Our ideas about our own reality and identity are based on the capacity of our nervous system. Its genetically inherited basic structure creates the framework of knowledge and understanding that we shape ourselves through our actions. By describing our experiences, whether in verbal or descriptive form, we form an awareness of the way we exist in the environment. Our concepts of reality achieve a high degree of intersubjectivity when we constantly question and update them in dialog with the environment. The challenges of our everyday lives form the learning environment, the motivation and the corrective for the virtual space of possibilities in which our thinking takes place and on which we base our actions.
Words evoke predominantly vivid images in the memory of blind people, but these always seem unreal to them when they hinder their orientation in everyday life. On the other hand, words also offer no equivalent for the experience of people born blind who, after successful eye surgery, experience their world for the first time in color and full of light. Their amazement makes it clear that we often communicate through words without actually understanding each other.
This applies not only to the communication of blind and visually impaired people, but especially to that of experts and laypeople, such as children and adults or pupils and teachers.

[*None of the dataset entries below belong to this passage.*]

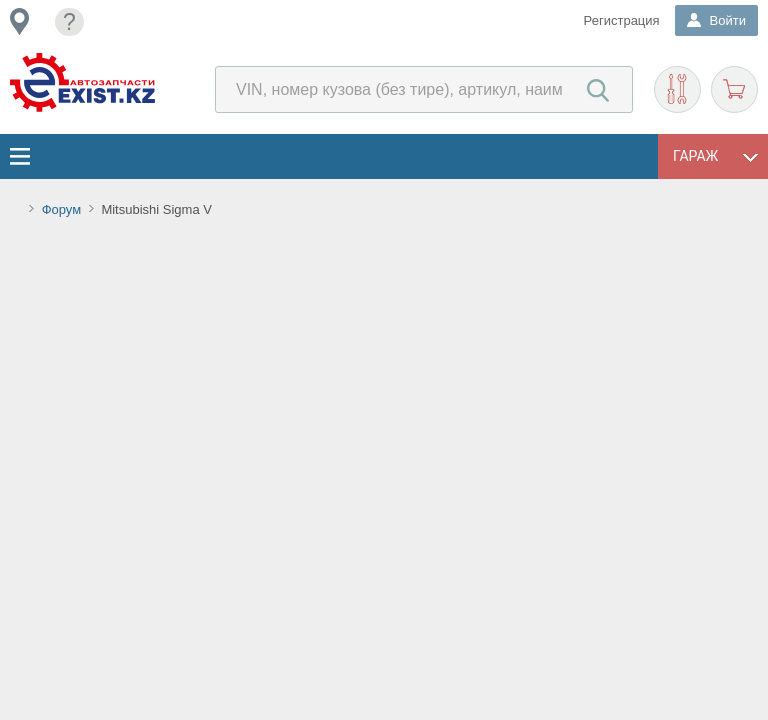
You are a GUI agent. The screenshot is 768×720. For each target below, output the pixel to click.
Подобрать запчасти (677, 89)
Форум (62, 209)
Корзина (734, 89)
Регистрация (622, 20)
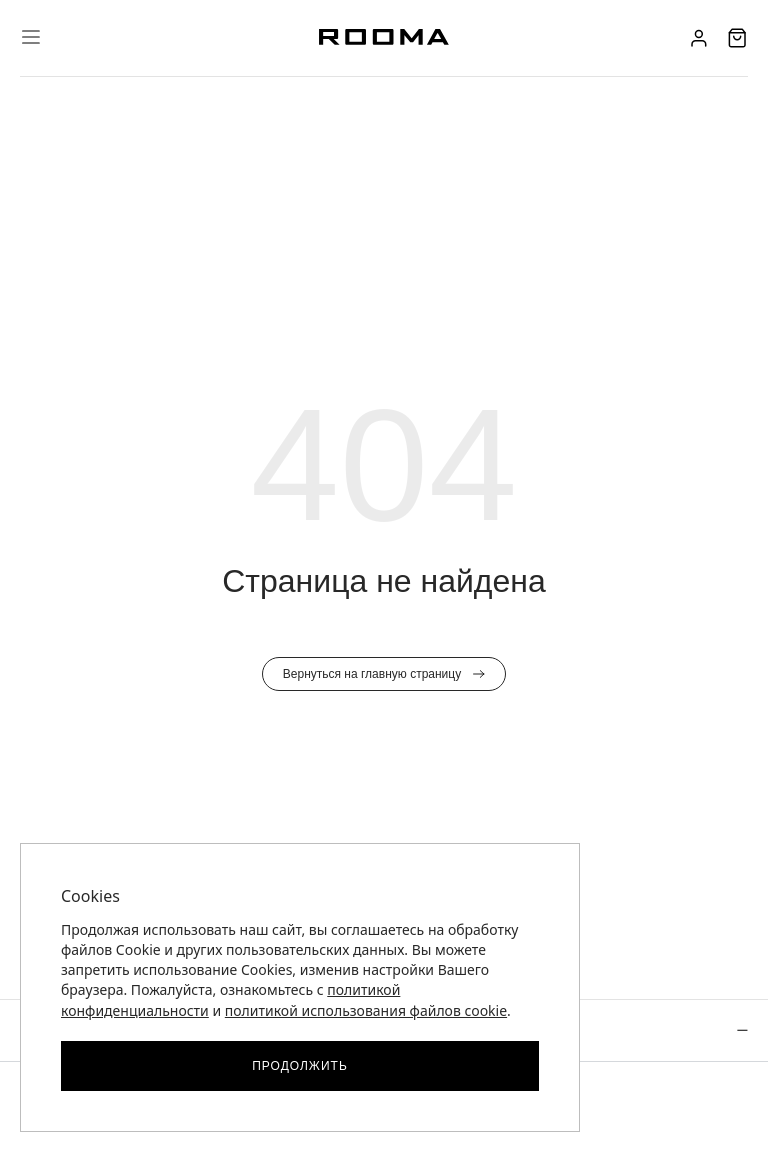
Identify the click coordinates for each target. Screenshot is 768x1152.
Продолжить (300, 1066)
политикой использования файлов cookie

If we are aware of the structure of our own vivid world of imagination and perception and accept the subjectivity and limitations of all knowledge associated with this, new possibilities for understanding open up to us. As soon as we look at the world and no longer expect anything new in it or stop constantly questioning what we already know, we lack the necessary openness to update and develop our imagination. If we have no questions, we stop learning. Looking at the environment in this way is like a dialog in which we already know all the answers.